Kecanduan smartphone sering dikaitkan dengan perilaku penggunanya yang cenderung “anti sosial”. Namun, kini para peneliti menemukan bahwa sesungguhnya orang-orang bukanlah kecanduan smartphone, melainkan kecanduan interaksi sosial.
Dengan kata lain, manusia dianggap mendambakan sosialisasi dan sangat ingin mengawasi atau mengamati orang lain, serta dilihat dan diamati oleh orang lain.
Studi baru yang mengulas literatur tentang penggunaan teknologi pintar yang disfungsional, menunjukkan bahwa "sesungguhnya tidak ada yang kecanduan teknologi smartphone, melainkan harapan sosial dan penghargaan untuk berhubungan dengan orang lain”. Selain itu, orang-orang juga menganggap bahwa mendorong dan mempertahankan hubungan erat kaitannya dengan adiktif terhadap smartphone.
Artikel terkait: Apakah Saya Kecanduan Smartphone?

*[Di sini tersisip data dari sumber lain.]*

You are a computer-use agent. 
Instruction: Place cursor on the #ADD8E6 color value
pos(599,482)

Penelitian tersebut menyoroti bahwa semua fungsi smartphone yang adiktif memanfaatkan keinginan manusia untuk terhubung dengan orang lain. Makalah ini ditulis oleh Samuel Veissière dan Moriah Stende, keduanya peneliti dari Department of Psychiatry di McGill University.
"Ada banyak kepanikan seputar topik ini," kata Profesor Veissière, seorang antropolog kognitif yang mempelajari evolusi kognisi dan budaya. "Kami mencoba untuk memberikan beberapa kabar baik dan menunjukkan bahwa inilah keinginan kami terhadap interaksi manusia yang adiktif dan ada cukup banyak solusi sederhana untuk mengatasi hal ini," ujarnya.

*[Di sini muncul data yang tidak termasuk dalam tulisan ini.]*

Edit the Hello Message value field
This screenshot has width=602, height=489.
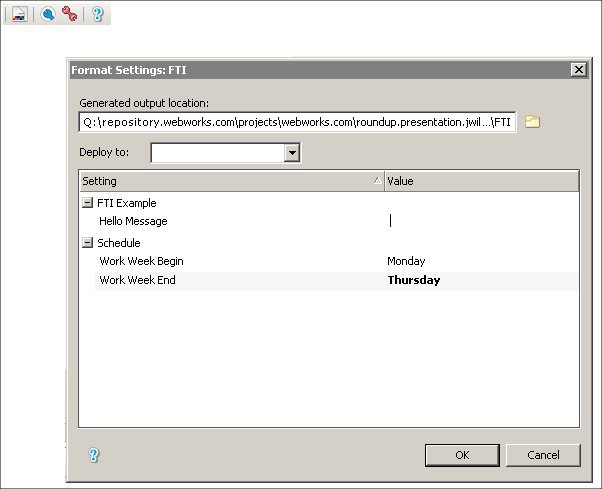click(480, 221)
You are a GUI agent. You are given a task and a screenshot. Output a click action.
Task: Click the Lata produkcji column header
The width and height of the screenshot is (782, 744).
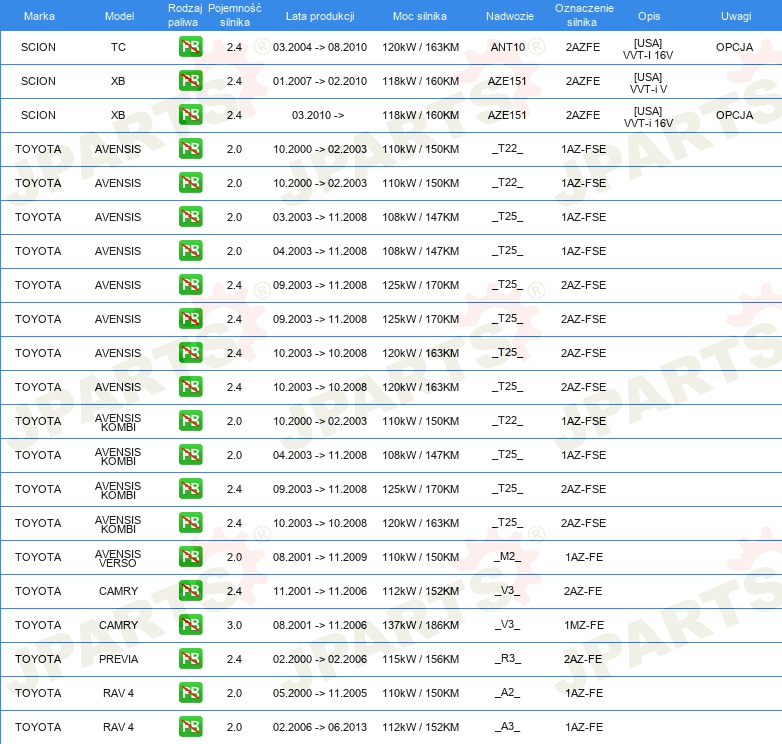319,16
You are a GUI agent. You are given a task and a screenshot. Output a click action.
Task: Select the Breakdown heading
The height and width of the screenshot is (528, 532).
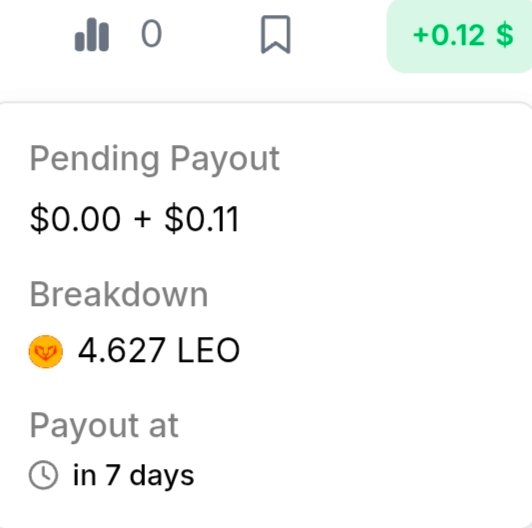pos(119,295)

Studi tersebut, misalnya, merekomendasikan untuk menonaktifkan notifikasi. Tempat kerja juga dianjurkan untuk menerapkan kebijakan yang melarang e-mail di malam hari dan akhir pekan.
Dengan meninjau literatur melalui lensa evolusioner, para peneliti dapat menyoroti bahwa keingintahuan kita terhadap kehidupan orang lain dan kebutuhan akan penerimaan selalu ada, kecuali bahwa sekarang menggunakan media digital.
Baca juga: Tiangong-1, Stasiun Luar Angkasa China yang Buat Dunia Harap-harap Cemas
Penulis menyatakan dalam penelitian bahwa “Tidak ada yang abnormal, seperti itu, tentang mencari harga diri melalui sudut pandang orang lain. Oleh karena itu, kami mengusulkan untuk memikirkan dorongan ini secara mendasar, dan berlabuh pada mekanisme inti kognisi sosial.”
Menurut penelitian, membandingkan dan belajar dari orang lain diperlukan karena memberi kita makna, motivasi, tujuan, dan kepekaan identitas. Hal ini juga berbicara tentang bagaimana kritik media sosial sering mendiskusikan efek psikologis dari sorotan utama, sebuah istilah yang mengacu pada bagaimana pengguna media sosial hanya menyiarkan aspek besar kehidupan mereka, dan terkadang, bahkan melebih-lebihkan atau memalsukannya.
"Teknologi smartphone dan mobile bukanlah akar penyebab tekanan di zaman modern ini," kata studi tersebut.
Namun demikian, Veissière setuju bahwa saat ini kebutuhan pengakuan dan penghargaan dari orang lain semakin meningkat drastis karena kecepatan dan skala hiper-konektivitas pada smartphone saat ini.